Updated by Albert Lee over 12 years ago
http://src.illumos.org/source/xref/illumos-opengrok/usr/src/uts/common/xen/io/xdf.c#1695 shows that xdf_lb_rdwr
supports zero-length for cache flush operations.
Updated by Albert Lee over 12 years ago
- Subject changed from Panic in xdf (Xen PV disk) I/O to cmlb causes panic in xdf
Updated by Garrett D'Amore over 12 years ago
This looks like a problem in the xdf driver, not in cmlb.
Updated by Albert Lee over 12 years ago
cmlb itself clearly has a problem - it's not ensuring initialisation of certain structures before handling ioctls (and also get_prop). xdf probably should handle zero-side I/O though.
Updated by Garrett D'Amore over 12 years ago
Actually, I think the problem is in xdf.
cmlb initializes some structures by calling the "tg" operations, and I think its likely based on the call stack I see in the code that xdf is attaching cmlb before it has assigned reasonable values to its own underlying parameters including sector size and other geometry details.

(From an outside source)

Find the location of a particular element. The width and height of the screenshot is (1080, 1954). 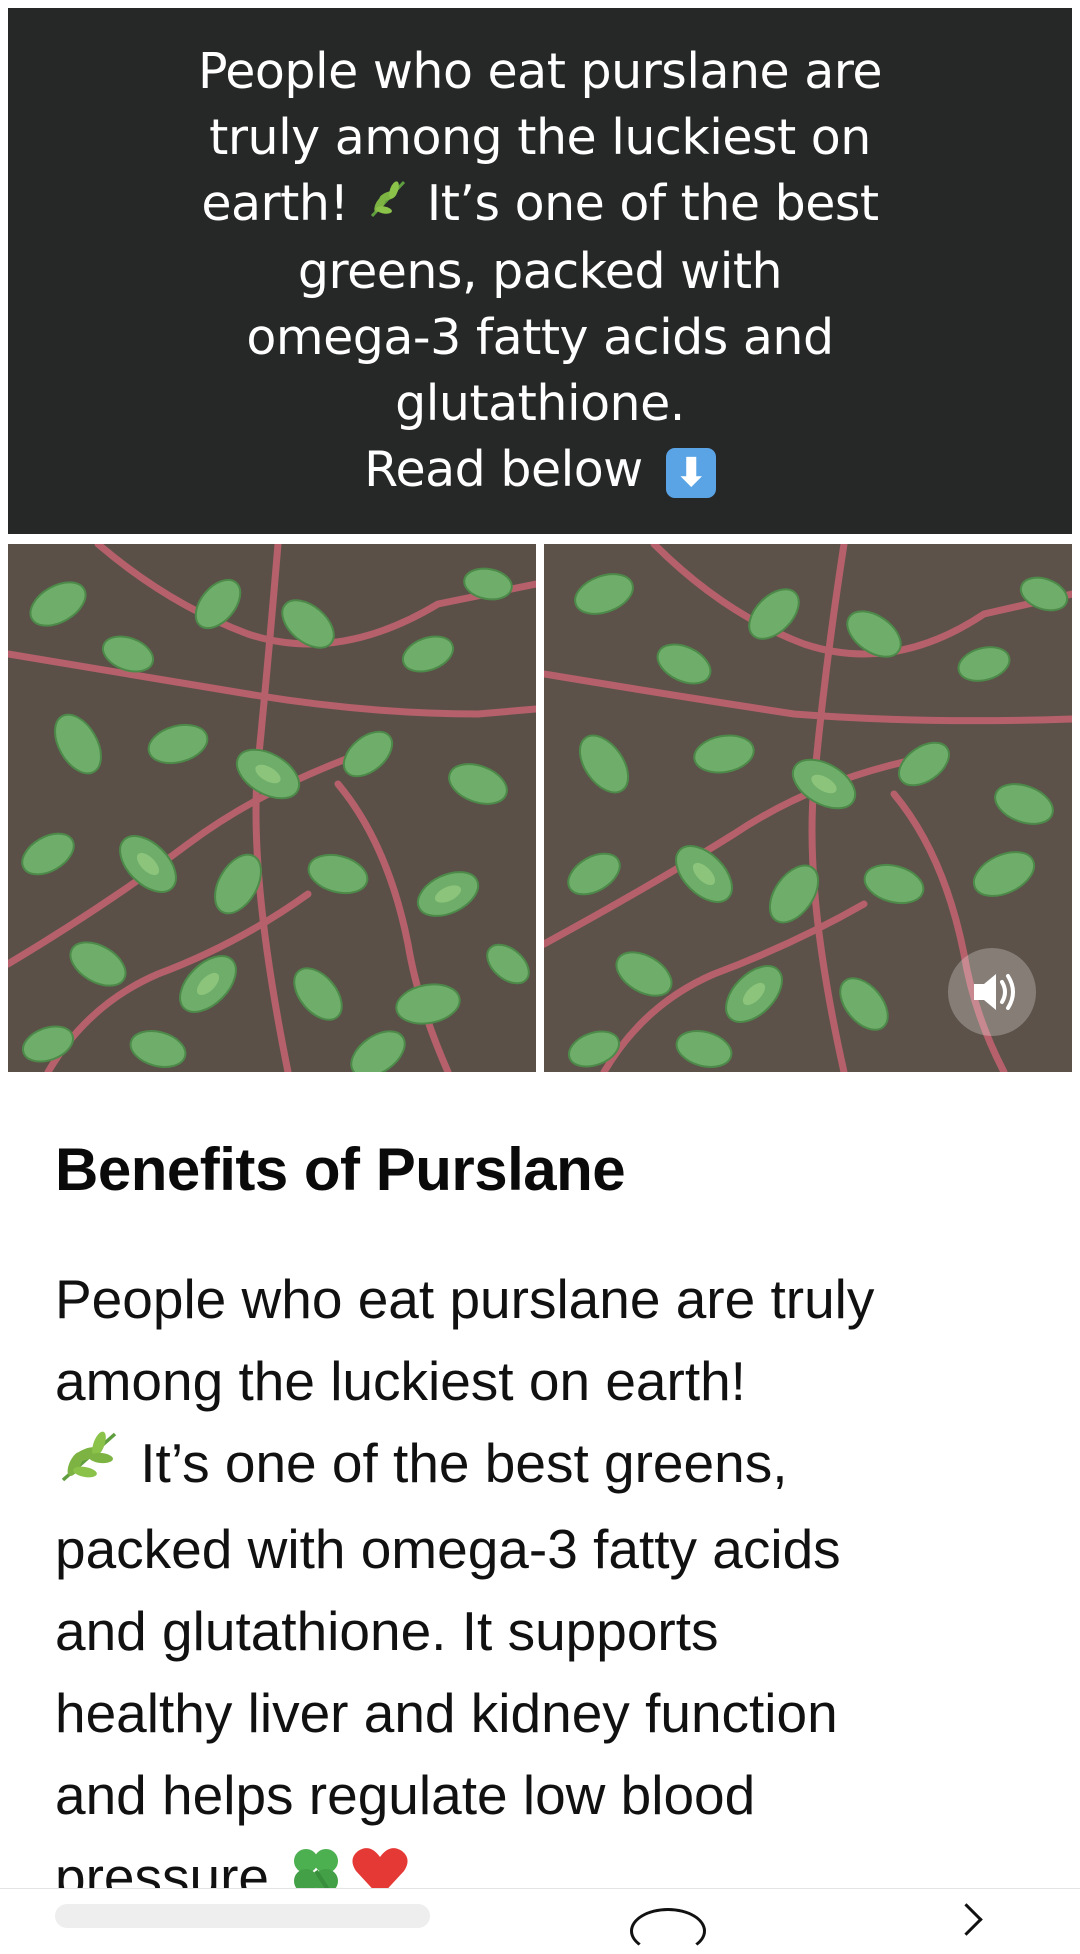

article-line-1: People who eat purslane are truly is located at coordinates (465, 1299).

The solution probably is to move cmlb_attach() in xdf to a point after critical geometry has been established.
Updated by Pavan Chandrashekar over 12 years ago
I had seen a similar issue while I was working on the extended partition project.
Check out the following on bugs.opensolaris.org
Bug ID: 6840756
Synopsis: Incorrect handling of virtualized disk state in hvm
I am not sure how much more information is available from the opensolaris site, but the bug description might be of some help in figuring out if what you are seeing in another manifestation of the same problem.